BRIEF: Only a slice of the listing below is wanted. Retype the lines from the one containing "Viewport: 828px width, 409px height." through the one containing "You are a computer-use agent. The", exactly, both ends included.

DATA RECORDS Block Start

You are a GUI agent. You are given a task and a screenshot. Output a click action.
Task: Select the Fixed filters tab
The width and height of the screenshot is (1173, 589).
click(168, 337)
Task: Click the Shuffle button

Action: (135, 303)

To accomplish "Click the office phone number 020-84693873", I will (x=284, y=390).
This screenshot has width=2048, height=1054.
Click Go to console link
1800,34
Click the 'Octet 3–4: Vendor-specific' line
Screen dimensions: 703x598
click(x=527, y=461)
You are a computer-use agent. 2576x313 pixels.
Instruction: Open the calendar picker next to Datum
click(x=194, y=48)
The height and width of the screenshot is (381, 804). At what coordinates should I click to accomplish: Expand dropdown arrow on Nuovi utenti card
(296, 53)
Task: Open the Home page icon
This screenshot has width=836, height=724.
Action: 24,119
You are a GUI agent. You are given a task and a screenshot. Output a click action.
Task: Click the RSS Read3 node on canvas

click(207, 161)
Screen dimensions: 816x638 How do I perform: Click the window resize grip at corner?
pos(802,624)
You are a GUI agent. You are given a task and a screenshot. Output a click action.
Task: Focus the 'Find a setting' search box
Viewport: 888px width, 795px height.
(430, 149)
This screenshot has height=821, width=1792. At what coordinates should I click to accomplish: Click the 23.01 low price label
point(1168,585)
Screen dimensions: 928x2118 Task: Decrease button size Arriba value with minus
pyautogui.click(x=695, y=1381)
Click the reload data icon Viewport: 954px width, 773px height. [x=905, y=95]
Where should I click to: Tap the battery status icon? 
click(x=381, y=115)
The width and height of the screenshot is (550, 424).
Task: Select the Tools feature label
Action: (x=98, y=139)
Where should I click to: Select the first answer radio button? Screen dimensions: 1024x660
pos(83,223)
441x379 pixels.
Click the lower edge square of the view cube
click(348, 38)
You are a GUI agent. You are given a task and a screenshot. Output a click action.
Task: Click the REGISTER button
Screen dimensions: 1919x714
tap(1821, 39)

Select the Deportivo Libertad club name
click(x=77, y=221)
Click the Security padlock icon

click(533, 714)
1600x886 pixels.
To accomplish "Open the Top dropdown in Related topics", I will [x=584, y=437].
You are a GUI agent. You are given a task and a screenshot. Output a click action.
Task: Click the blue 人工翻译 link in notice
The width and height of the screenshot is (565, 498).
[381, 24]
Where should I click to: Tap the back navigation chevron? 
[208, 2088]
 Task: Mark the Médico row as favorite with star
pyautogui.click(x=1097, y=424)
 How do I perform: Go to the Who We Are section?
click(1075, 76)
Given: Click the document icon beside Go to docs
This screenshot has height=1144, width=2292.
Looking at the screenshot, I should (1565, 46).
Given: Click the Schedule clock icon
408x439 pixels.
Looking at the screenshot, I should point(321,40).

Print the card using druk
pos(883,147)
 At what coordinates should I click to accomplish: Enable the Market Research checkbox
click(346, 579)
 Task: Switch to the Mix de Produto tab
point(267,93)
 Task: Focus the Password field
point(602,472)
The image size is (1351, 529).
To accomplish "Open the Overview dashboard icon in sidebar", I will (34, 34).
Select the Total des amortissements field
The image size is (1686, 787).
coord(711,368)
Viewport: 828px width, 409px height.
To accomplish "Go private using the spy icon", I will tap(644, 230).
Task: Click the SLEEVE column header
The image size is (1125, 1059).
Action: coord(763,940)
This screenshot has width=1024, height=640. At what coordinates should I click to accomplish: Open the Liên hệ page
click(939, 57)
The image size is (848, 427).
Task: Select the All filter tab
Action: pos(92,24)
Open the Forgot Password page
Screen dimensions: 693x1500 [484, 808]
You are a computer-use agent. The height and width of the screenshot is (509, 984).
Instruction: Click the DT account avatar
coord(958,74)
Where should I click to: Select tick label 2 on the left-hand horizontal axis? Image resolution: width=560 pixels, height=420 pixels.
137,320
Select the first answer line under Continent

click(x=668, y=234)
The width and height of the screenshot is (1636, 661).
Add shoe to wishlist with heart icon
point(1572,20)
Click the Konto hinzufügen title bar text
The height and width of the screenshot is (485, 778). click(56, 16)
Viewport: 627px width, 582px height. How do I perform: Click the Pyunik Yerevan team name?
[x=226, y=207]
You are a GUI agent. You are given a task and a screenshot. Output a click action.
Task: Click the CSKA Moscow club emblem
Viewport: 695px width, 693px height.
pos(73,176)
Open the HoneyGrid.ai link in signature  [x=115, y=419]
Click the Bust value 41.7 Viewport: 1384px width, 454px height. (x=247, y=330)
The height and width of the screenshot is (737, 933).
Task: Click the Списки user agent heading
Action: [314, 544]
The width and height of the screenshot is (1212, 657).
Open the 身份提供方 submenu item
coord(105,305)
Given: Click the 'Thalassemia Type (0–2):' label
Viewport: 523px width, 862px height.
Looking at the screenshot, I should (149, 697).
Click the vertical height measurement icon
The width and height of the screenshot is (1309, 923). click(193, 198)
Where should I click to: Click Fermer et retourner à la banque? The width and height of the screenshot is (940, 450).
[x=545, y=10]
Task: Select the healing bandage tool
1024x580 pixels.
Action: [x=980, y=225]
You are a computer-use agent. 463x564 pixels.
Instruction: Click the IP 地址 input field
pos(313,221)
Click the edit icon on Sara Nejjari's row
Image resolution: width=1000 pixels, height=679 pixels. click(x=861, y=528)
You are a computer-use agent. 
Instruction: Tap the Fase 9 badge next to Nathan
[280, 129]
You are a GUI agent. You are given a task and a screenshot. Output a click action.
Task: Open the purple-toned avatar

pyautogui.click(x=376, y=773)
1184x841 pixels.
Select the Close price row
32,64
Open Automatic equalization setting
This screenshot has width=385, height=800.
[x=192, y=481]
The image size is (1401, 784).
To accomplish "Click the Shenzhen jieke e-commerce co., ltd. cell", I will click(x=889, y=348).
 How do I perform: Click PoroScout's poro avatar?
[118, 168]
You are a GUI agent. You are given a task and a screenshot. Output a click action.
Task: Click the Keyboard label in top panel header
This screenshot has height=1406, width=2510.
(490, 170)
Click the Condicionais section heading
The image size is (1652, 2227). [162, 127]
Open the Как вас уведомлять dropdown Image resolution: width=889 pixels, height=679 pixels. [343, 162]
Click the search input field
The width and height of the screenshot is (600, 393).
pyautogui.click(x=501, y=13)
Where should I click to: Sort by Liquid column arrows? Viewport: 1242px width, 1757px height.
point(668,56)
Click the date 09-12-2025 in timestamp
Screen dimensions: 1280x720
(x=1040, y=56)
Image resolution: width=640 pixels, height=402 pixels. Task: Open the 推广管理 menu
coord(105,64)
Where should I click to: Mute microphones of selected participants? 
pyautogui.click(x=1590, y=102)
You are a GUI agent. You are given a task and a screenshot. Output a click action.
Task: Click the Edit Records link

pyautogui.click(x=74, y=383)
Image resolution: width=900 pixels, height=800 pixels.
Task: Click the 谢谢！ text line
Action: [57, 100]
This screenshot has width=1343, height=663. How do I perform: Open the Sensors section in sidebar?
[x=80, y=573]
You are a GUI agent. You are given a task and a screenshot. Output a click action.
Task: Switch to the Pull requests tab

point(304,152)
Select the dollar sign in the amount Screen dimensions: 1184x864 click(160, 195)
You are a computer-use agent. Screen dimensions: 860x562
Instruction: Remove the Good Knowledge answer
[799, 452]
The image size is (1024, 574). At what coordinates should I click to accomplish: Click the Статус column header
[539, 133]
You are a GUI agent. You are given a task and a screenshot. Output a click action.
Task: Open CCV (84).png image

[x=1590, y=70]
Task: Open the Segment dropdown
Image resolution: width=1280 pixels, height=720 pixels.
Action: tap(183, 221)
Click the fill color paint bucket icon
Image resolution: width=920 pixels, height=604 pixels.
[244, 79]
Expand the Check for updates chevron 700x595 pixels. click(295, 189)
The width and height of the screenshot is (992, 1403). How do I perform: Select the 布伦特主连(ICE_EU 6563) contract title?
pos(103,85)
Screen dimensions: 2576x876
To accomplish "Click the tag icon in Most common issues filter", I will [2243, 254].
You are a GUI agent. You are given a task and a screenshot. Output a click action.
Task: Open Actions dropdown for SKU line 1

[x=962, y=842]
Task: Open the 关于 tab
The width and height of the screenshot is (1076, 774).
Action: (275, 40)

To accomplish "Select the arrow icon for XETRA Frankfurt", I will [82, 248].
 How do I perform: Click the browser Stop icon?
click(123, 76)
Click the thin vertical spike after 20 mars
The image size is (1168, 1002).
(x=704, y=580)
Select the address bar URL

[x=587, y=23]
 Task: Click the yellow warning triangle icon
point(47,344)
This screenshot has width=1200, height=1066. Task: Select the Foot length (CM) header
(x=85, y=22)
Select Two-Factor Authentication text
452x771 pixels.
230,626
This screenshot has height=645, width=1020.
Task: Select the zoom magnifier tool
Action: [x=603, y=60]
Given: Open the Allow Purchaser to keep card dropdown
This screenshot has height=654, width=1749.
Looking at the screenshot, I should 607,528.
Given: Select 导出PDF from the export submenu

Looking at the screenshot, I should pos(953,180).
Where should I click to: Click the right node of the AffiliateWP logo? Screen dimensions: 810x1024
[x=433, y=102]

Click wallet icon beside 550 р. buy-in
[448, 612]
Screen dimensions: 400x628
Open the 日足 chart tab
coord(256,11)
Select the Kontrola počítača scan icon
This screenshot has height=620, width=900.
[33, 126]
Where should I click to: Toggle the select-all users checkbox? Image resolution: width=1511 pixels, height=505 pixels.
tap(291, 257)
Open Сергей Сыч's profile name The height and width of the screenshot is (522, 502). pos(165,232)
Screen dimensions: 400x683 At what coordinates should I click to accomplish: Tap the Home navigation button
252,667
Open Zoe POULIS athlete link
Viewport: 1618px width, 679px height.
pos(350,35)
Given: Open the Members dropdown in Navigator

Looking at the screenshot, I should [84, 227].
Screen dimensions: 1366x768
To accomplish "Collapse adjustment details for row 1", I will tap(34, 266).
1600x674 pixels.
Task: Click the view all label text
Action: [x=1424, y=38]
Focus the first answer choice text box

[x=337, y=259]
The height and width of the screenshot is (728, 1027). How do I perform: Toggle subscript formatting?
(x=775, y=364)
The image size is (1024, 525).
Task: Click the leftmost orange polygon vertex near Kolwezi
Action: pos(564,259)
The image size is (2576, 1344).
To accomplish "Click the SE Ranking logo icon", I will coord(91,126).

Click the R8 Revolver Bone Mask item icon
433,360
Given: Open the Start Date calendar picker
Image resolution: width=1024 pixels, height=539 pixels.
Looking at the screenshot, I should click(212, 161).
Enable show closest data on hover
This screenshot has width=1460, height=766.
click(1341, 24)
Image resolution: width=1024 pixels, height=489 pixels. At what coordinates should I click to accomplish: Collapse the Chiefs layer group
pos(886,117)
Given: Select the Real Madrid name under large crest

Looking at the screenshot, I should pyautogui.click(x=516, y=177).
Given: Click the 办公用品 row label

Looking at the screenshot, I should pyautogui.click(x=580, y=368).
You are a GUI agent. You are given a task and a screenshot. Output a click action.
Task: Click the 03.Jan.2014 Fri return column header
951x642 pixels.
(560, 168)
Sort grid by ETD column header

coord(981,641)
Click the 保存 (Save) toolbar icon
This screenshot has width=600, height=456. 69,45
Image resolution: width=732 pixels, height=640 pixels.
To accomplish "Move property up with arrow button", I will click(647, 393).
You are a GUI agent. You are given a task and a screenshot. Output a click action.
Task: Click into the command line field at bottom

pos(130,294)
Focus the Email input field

DATA RECORDS Block End

TASK ANSWER:
Viewport: 828px width, 409px height.
To accomplish "Go private using the spy icon", I will tap(644, 230).
Task: Click the SLEEVE column header
The image size is (1125, 1059).
Action: coord(763,940)
This screenshot has width=1024, height=640. At what coordinates should I click to accomplish: Open the Liên hệ page
click(939, 57)
The image size is (848, 427).
Task: Select the All filter tab
Action: pos(92,24)
Open the Forgot Password page
Screen dimensions: 693x1500 [484, 808]
You are a computer-use agent. The height and width of the screenshot is (509, 984).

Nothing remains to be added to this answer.